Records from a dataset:

——————————

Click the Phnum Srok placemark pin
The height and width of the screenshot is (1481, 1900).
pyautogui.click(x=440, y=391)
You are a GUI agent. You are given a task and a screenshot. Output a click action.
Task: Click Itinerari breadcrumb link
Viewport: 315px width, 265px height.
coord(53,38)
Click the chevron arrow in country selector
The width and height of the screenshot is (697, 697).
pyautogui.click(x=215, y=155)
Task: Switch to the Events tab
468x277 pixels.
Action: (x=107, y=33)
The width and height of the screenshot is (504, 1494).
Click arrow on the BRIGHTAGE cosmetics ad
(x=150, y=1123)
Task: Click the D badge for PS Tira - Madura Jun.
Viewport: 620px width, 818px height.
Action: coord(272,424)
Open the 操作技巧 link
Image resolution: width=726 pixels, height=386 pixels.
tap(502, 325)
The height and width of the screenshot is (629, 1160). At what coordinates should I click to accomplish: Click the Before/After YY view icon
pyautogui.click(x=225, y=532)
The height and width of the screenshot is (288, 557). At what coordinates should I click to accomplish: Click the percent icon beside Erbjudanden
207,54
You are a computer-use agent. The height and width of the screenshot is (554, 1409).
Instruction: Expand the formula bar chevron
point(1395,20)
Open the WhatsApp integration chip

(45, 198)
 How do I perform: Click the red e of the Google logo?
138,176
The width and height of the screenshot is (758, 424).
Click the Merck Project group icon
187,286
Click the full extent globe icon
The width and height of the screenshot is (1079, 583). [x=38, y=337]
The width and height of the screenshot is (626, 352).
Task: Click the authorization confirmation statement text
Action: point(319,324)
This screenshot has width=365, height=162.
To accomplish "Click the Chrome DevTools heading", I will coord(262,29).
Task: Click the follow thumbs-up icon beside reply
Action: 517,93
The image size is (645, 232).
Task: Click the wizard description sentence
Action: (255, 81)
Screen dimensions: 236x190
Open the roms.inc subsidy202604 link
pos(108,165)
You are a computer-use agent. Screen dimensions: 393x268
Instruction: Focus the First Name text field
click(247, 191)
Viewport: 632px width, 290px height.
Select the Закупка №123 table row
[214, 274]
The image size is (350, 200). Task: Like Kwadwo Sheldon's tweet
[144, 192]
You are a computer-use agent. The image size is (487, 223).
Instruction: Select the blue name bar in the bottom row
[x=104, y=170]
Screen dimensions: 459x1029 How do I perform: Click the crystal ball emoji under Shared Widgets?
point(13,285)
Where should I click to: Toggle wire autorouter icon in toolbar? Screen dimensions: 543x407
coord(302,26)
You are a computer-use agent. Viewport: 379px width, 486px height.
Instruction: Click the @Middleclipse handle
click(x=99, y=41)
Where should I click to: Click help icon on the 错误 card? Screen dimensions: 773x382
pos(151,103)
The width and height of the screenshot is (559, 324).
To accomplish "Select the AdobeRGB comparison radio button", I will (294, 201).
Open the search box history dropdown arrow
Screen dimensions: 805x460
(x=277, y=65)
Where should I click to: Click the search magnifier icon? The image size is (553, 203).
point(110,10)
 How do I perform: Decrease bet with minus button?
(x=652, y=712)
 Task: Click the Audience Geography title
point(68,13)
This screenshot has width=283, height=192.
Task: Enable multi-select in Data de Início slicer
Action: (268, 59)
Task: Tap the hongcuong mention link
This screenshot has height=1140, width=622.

——————————

Using the records above, output exactly the lines from the first through the line that contains "Task: Click the D", with both of those included.

-- WRITTEN ANSWER --
Click the Phnum Srok placemark pin
The height and width of the screenshot is (1481, 1900).
pyautogui.click(x=440, y=391)
You are a GUI agent. You are given a task and a screenshot. Output a click action.
Task: Click Itinerari breadcrumb link
Viewport: 315px width, 265px height.
coord(53,38)
Click the chevron arrow in country selector
The width and height of the screenshot is (697, 697).
pyautogui.click(x=215, y=155)
Task: Switch to the Events tab
468x277 pixels.
Action: (x=107, y=33)
The width and height of the screenshot is (504, 1494).
Click arrow on the BRIGHTAGE cosmetics ad
(x=150, y=1123)
Task: Click the D badge for PS Tira - Madura Jun.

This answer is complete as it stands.